# INFP turned ENTJ? Type my brother



## DankJewel (Apr 6, 2013)

Hi there,
I'm puzzled about what my 22 year old brother's type could be. As a kid, he was quite introverted and shy, and spent a lot of time reading about random topics. He has always loved writing and is a very poetic guy. He's also always been very disorganized, a classic P. From this description he seems like an INFP. But as a teenager, he became a lot more extroverted and interested in other people's opinion of him. He's pretty aware of his environment, the trends, and people's perceptions, and moulded himself to fit in. In high school he was the lead in the school play and the school president--overall a confident and popular guy. He stood out as his own unique person, but was still "cool". He's known among his friends and family for being argumentative, and can beat nearly anyone at any debate. He's able to remember huge amounts of information without much effort, and really values knowledge for the sake of knowledge. In university he studied journalism and global politics, a degree well suited to his need to be involved and present where things are happening. He still strikes me as an NF, even though his journalism degree and his current work appear to have made him far more businesslike and efficiency-focused. He is a great leader and could be perceived as a corporate ENTJ guy, although I know at the root he's a total romantic who has a very soft spot for people in need (not to say that ENTJs don't). 
I used to think he was an ENFP, and I still think that sort of works for him, but the introversion of his childhood confuses me..I'm also intersted in the ENTJ persona he sometimes projects and how that could relate to NFP-ness. 
What do you think?


----------



## randomshoes (Dec 11, 2013)

@DankJewel
I think his development suggests introverted perceiving function then extroverted judging function, so IxxJ. Your description of him in high school makes me think he was building Fe, so that's IxFJ. IxxJs lead with a perceiving function, so they're not necessarily particularly organized, especially compared to an ExxJ.
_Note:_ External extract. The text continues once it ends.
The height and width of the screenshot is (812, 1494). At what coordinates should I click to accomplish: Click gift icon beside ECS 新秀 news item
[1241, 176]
Reading about a lot of different topics and valuing knowledge for the sake of knowledge sounds classic Si user, so my current guess is ISFJ. ISFJ sounds like a great type for a journalist, because they start with information (Si), relate it to society, other people, and their audience (Fe) and then check it for internal logic and come up with an explanation. 
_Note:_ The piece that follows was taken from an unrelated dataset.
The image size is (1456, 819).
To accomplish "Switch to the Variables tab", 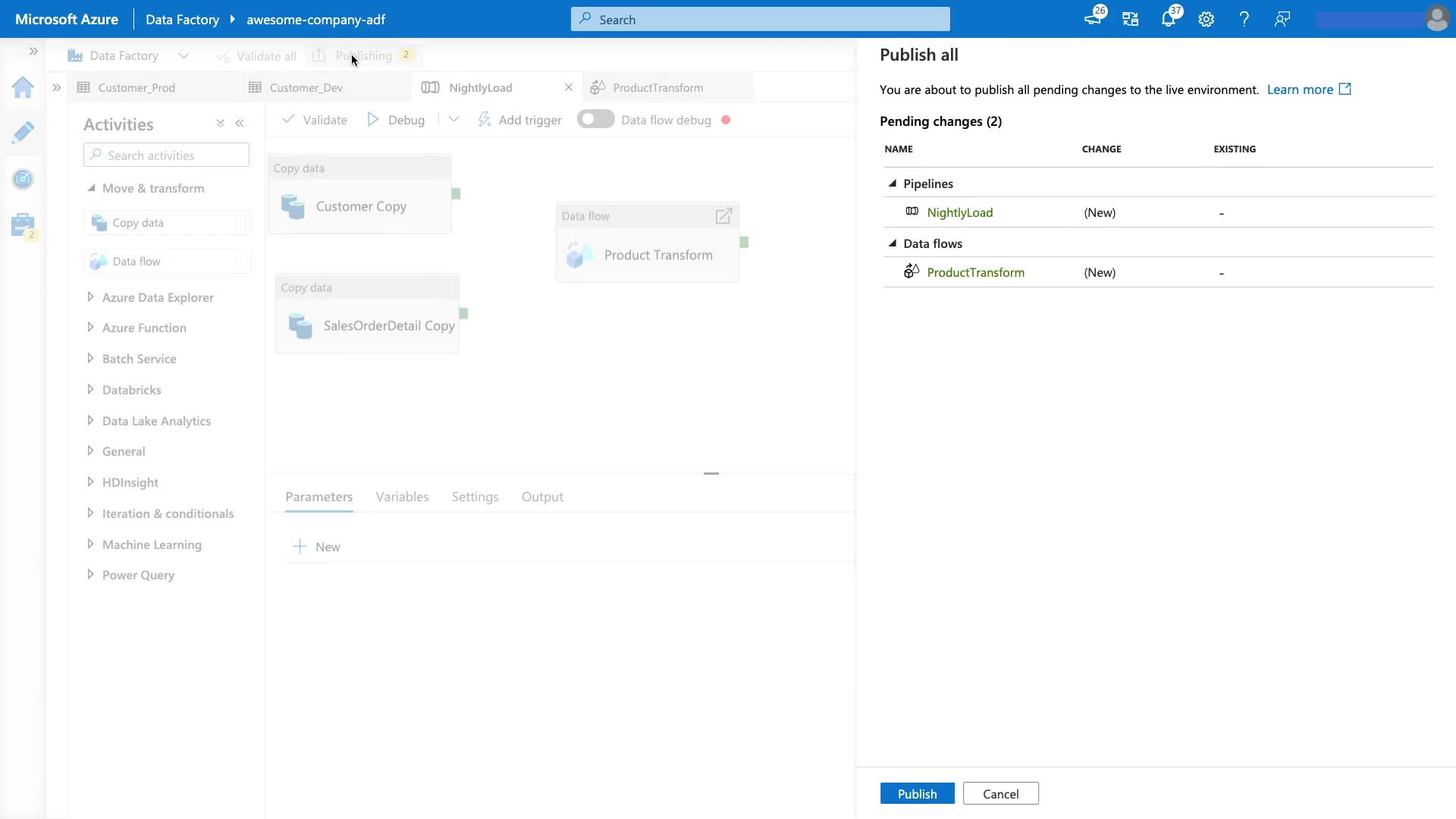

ENFPs generally have the opposite trajectory that your brother had. That is, we tend to seem extraordinarily extroverted as children and then draw progressively inward.

Let me know if you think I misunderstood something about him.


----------



## DankJewel (Apr 6, 2013)

I'm not sure how to use this forum/thread system so I don't know if you'll be notified with this response...But thank you for thinking that over for me. I had never considered that he could be an ISFJ, although it makes sense considering cognitive functions. It's the MBTI letters that throw me off, and particularly his temperament, which seems very NF. I really think he's an N. He's one of those people that makes me question whether we all fit with MBTI.


----------



## randomshoes (Dec 11, 2013)

DankJewel said:


> But thank you for thinking that over for me. I had never considered that he could be an ISFJ, although it makes sense considering cognitive functions. It's the MBTI letters that throw me off, and particularly his temperament, which seems very NF. I really think he's an N. He's one of those people that makes me question whether we all fit with MBTI.


Why do you think he's an N?


----------



## DankJewel (Apr 6, 2013)

I think he's an N because he enjoys theories. He can easily bounce around abstract concepts. As a kid he was clueless about his external environment. He's not particularly sporty, although he played soccer quite competitively. I guess also because I'm an NF and we can dive into some nice juicy NF domains quite comfortably with each other.


----------



## randomshoes (Dec 11, 2013)

DankJewel said:


> I think he's an N because he enjoys theories.


Eh, that's a pretty simplistic definition of intuiting. Plenty of people like theories.



> He can easily bounce around abstract concepts.


This isn't really exclusively intuiting either, although it's possible he's INFJ.



> As a kid he was clueless about his external environment.


This is introversion, pure and simple.



> He's not particularly sporty, although he played soccer quite competitively.


Sensing doesn't mean sporty. Se users are often physically active in some way, but not Si users.



> I guess also because I'm an NF and we can dive into some nice juicy NF domains quite comfortably with each other.


What are NF domains? Because SFs can be quite comfortable with NFs, particularly if they have the same P/J orientation.


----------



## DankJewel (Apr 6, 2013)

I see what you're saying...you've got some good points there. I would just be really puzzled if he wasn't an N. Maybe it seems like that because my parents are ISTJs, and during family discussions the directions he would lead the conversation would often just leave them quiet with little to add. It felt like a clear S-N divide, less so than a F-T divide. I'll check in with him about what he thinks about ISFJ.


----------



## randomshoes (Dec 11, 2013)

DankJewel said:


> I see what you're saying...you've got some good points there. I would just be really puzzled if he wasn't an N. Maybe it seems like that because my parents are ISTJs, and during family discussions the directions he would lead the conversation would often just leave them quiet with little to add. It felt like a clear S-N divide, less so than a F-T divide. I'll check in with him about what he thinks about ISFJ.


Have him take a look at INFJ too.


----------



## DankJewel (Apr 6, 2013)

will do


----------